WILKES-BARRE — A death sentence.
That’s what Michael Keslosky III says the Wilkes-Barre VA Medical Center gave him by botching a prostate cancer diagnosis, leading the Old Forge man to develop terminal, Stage IV cancer, which has spread to his bones.
Keslosky, 58, also admits he may not live long enough to see the outcome of a $4 million medical malpractice claim he has filed against the facility, but hopes his case will draw attention to the level of care provided to other veterans.
“I don’t want this to happen to anyone else,” Keslosky said. “This is not about Michael Keslosky. It’s been about all the veterans.”
Efforts to reach Keslosky’s attorney, Scott E. Schermerhorn, on Tuesday were not successful.
Jason Cave, acting public affairs director at the Wilkes-Barre VA Medical Center, said he could not comment on the case, but that VA officials are committed to providing excellent care and encourage patients with issues or concerns to come forward for assistance.
Keslosky is a suspended Old Forge Borough police officer who served in the National Guard for about 12 years prior to his discharge in 2004. He also has been involved as an activist in veterans’ issues locally.
He lost his health insurance when he was suspended without pay in 2005.
According to the lawsuit, Keslosky began receiving treatment at the Wilkes-Barre VA Medical Center in 2006. Keslosky said he was initially reluctant to receive treatment there due to stories he had heard from other veterans.
Staff at the VA allegedly told Keslosky he was suffering from prostatitis for years, treating him with antibiotics and hormone therapy.
Prostatitis is the inflammation of the prostate.
Keslosky alleges that VA staff intentionally misled him to believe he suffered from prostatitis while ignoring signs that he actually was suffering from prostate cancer.
But it wasn’t until recently that Keslosky learned of the severity of his disease — not from doctors, but in a letter from a congressman.
His stunned reaction: “Oh my god, what’s going on here?”
Keslosky and Schermerhorn received a letter from U.S. Rep.
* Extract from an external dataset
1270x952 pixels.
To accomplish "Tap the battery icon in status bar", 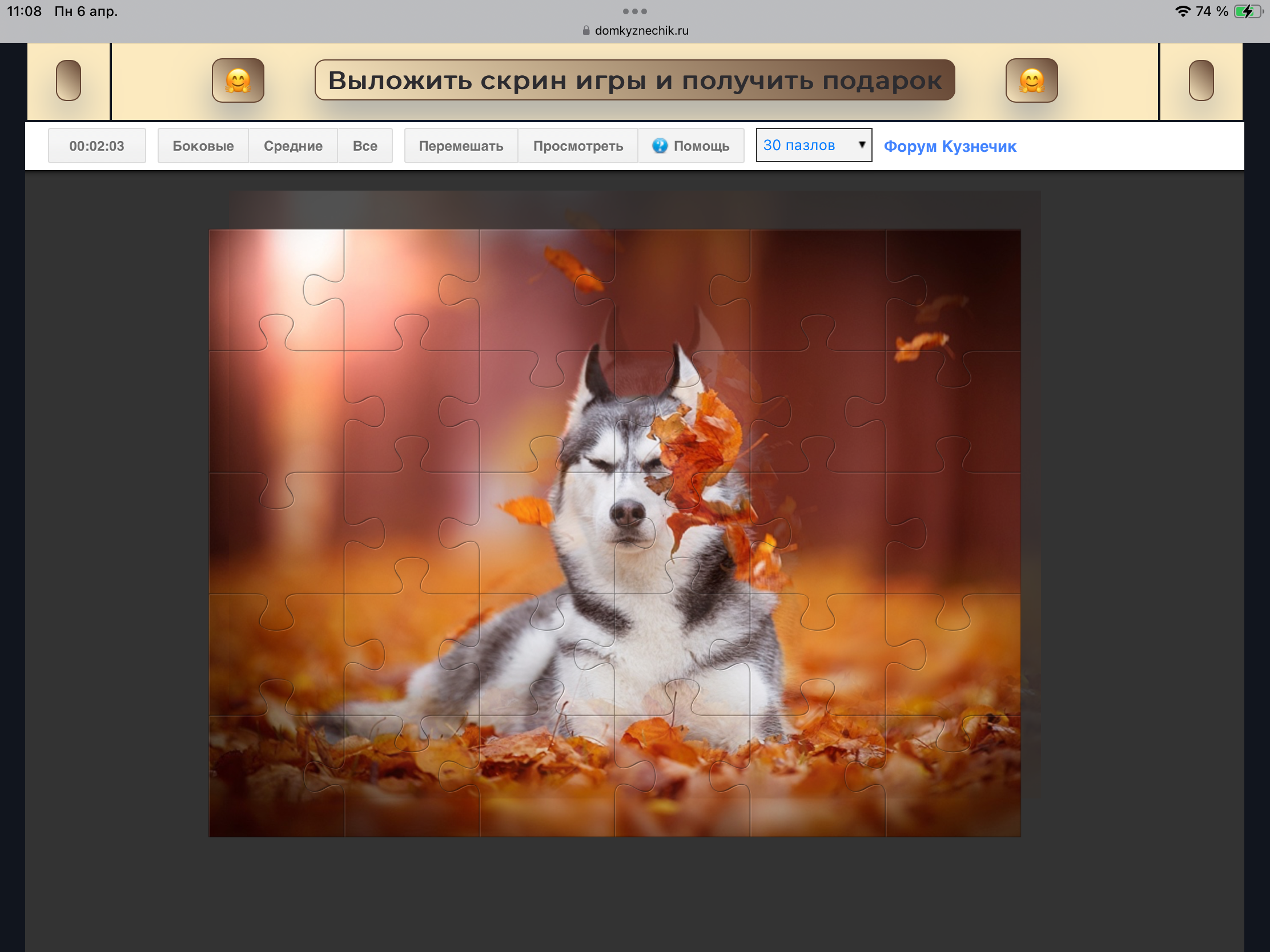I will 1247,11.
Matt Cartwright in response to a congressional inquiry related to Keslosky’s complaints about his health care. That letter indicated that Keslosky had Stage IV prostate cancer that had spread to the bones. The letter also stated that a high risk nurse manager became involved in Keslosky’s care.
That contrasts with allegations made by Keslosky.
“At no time from January 10, 2011 to the date of the VA letter of July 26, 2013 did the VA inform Mr. Keslosky that he was diagnosed with Stage IV prostate cancer,” the lawsuit states. It went on to state that a high risk nurse was never assigned to Keslosky’s case.
Keslosky says he requested several times to have his prostate removed, a request that was denied by the VA.
The complaint states that Keslosky was informed that the Da Vinci device used in the surgeries was not used in the VA system — a claim that the lawsuit disputes, saying it was located at the Pittsburgh VA Medical Center.
The medical malpractice claim was filed through the Federal Torts Claims Act. The VA now has six months to review the claim to determine if it will pay the requested damages — if not, Keslosky can then file a federal lawsuit.
The lawsuit lists Keslosky’s sustained injuries as, Stage IV prostate cancer with metastasis into the skeletal structures/bones, pain and suffering and future medical care.
Keslosky said the first thing he would do if he wins the lawsuit is seek the proper medical attention to continue fighting his cancer.
But either way, the issue is bigger than his case or figures on a page: Keslosky just wants to draw attention to cases similar to his where veterans don’t get the medical attention they need.
In the meanwhile, Keslosky said he is not sure how long he has to live, but he is on four different medications and receiving hormone treatment.
“I feel great,” Keslosky said. “My doctors are amazed that I don’t have any bone pain or any bone difficulties.”